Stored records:
[BEGIN]

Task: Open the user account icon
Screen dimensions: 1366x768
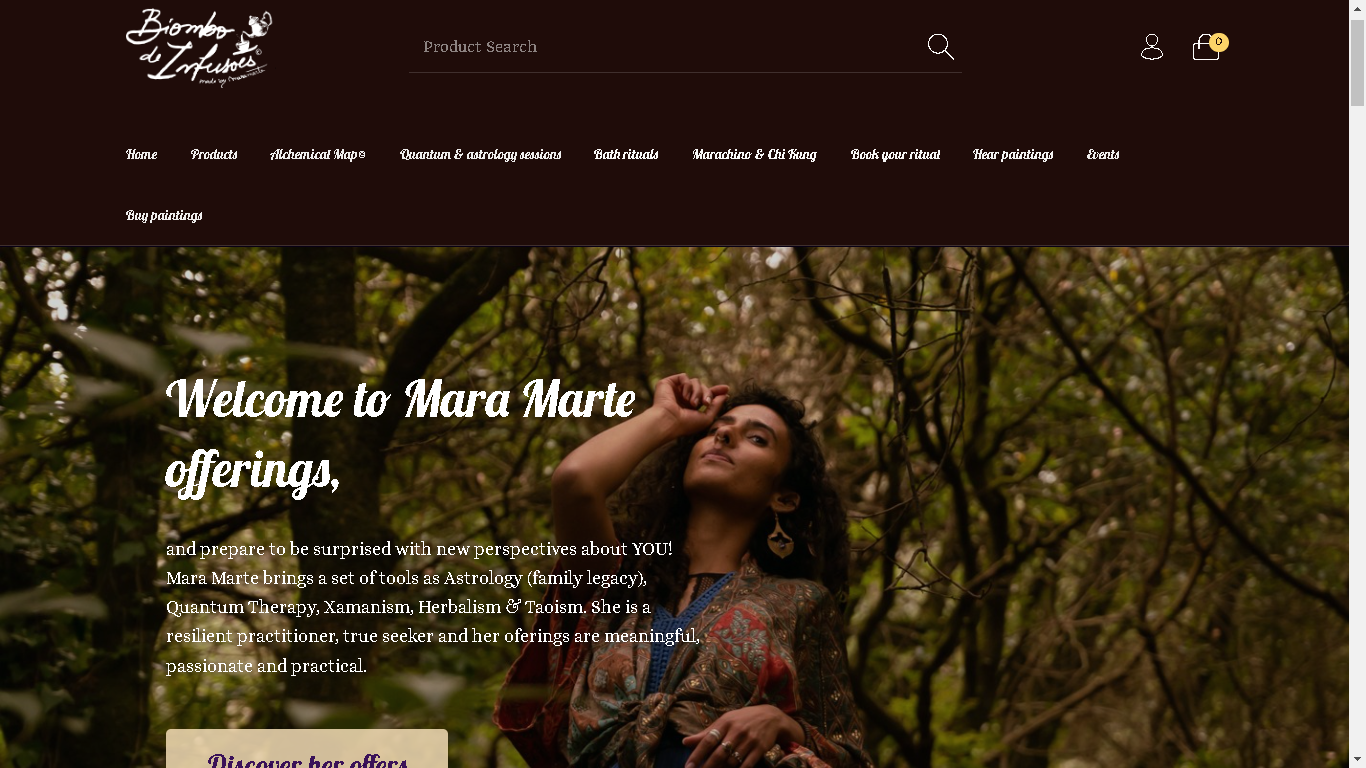Action: (x=1152, y=47)
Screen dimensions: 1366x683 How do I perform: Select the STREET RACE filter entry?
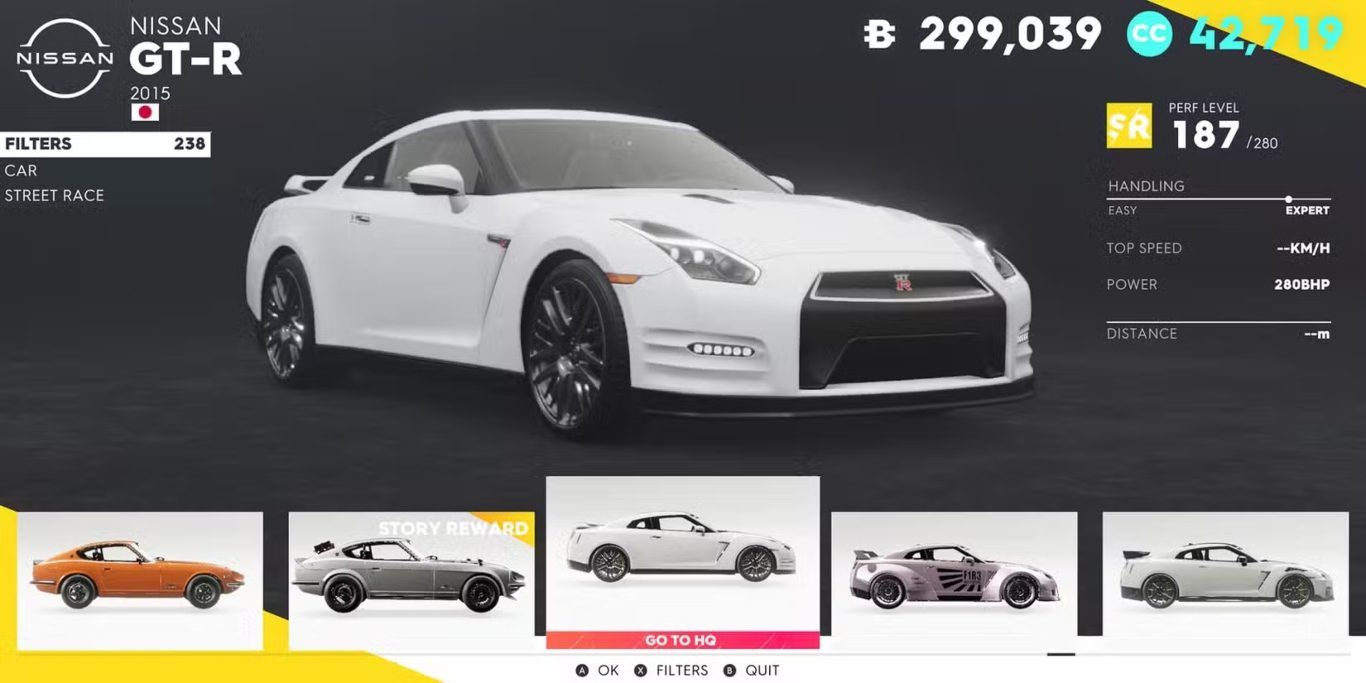pyautogui.click(x=54, y=195)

[END]

STATED GOAL: Recast the lines of the records above as a Markdown table with two columns, Row and Line, numbering each row and skipping blank lines. Omit the pictures.

OUTPUT:
| Row | Line |
|---|---|
| 1 | Task: Open the user account icon |
| 2 | Screen dimensions: 1366x768 |
| 3 | Action: (x=1152, y=47) |
| 4 | Screen dimensions: 1366x683 How do I perform: Select the STREET RACE filter entry? |
| 5 | pyautogui.click(x=54, y=195) |